:: Exercise directions ::
Your answer must consist of exactly the lines below, starting with the line with "You are a GUI" and going on through the line with "This screenshot has height=1452, width=809.", and nothing else.

:: Records for processing ::
**********

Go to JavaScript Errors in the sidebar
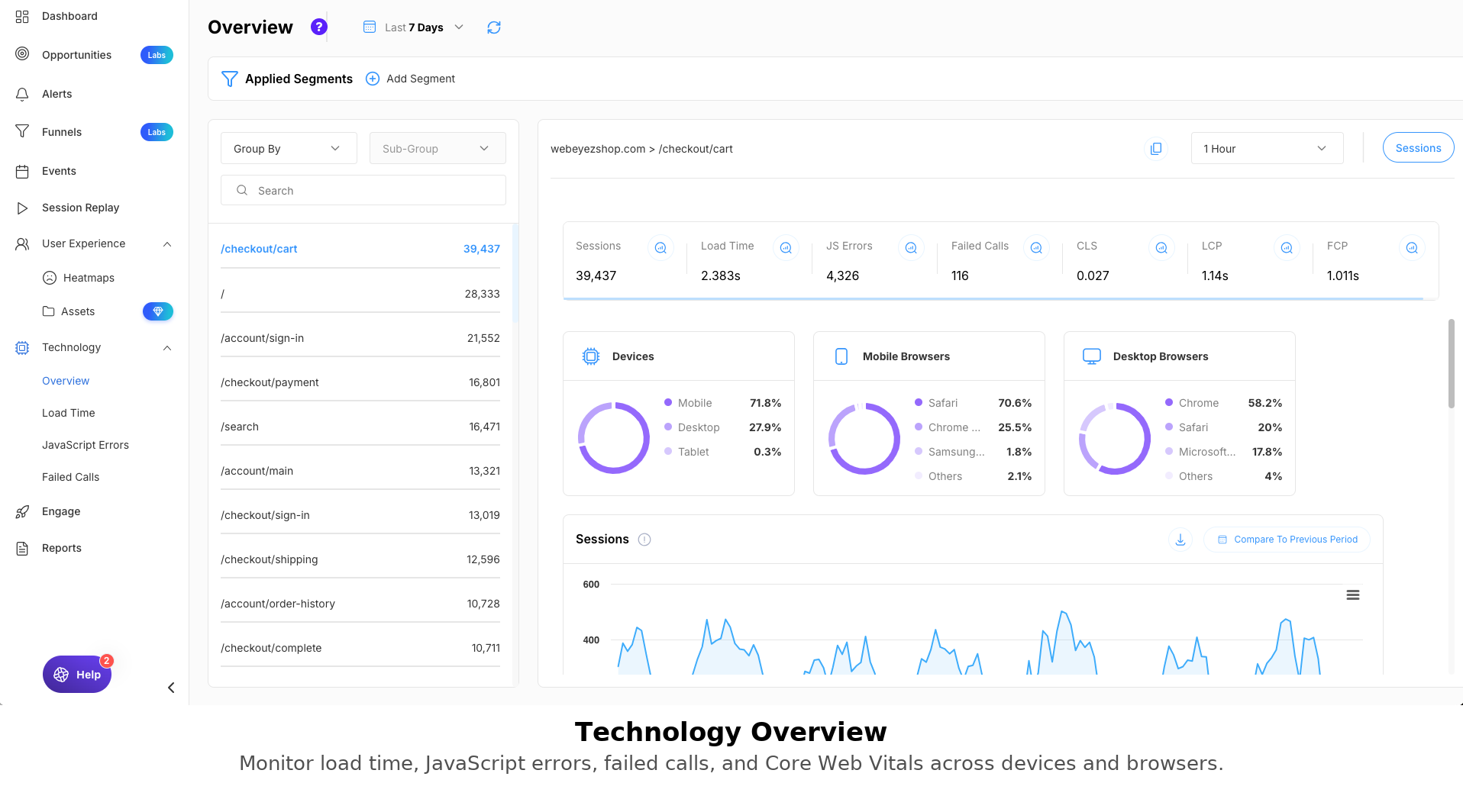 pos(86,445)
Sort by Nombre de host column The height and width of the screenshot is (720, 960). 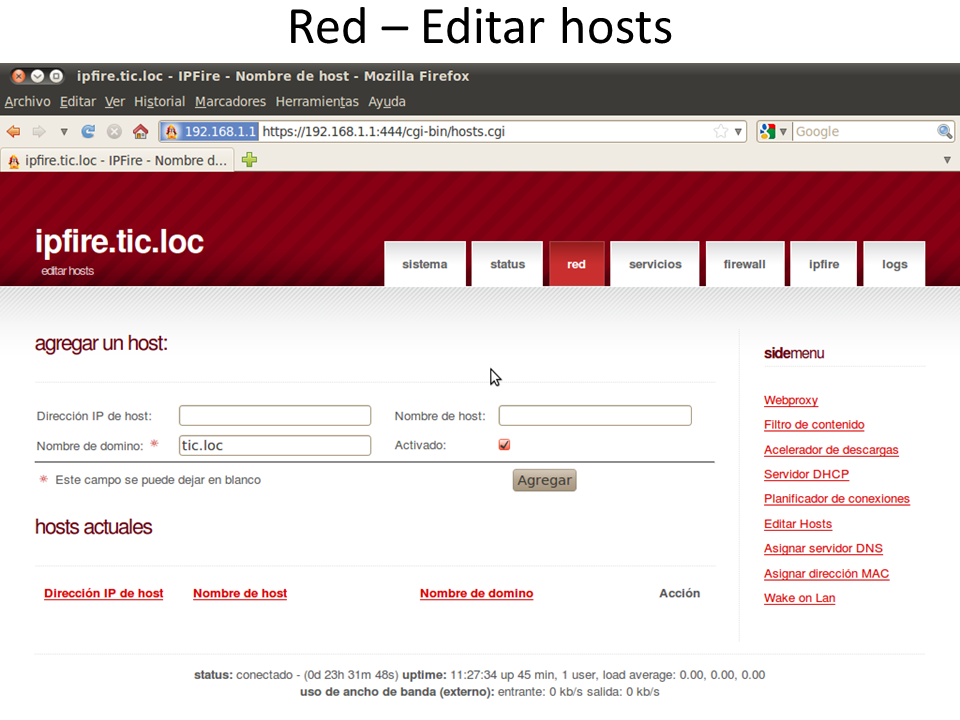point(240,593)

**********

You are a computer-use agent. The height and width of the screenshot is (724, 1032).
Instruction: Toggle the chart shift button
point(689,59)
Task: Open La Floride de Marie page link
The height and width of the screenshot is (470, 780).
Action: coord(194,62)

**********

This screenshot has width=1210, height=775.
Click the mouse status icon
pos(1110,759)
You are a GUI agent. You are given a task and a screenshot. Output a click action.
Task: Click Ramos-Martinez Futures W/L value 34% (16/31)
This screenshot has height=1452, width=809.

**********

:: Response to this task ::
You are a GUI agent. You are given a task and a screenshot. Output a click action.
Task: Click Ramos-Martinez Futures W/L value 34% (16/31)
This screenshot has height=1452, width=809.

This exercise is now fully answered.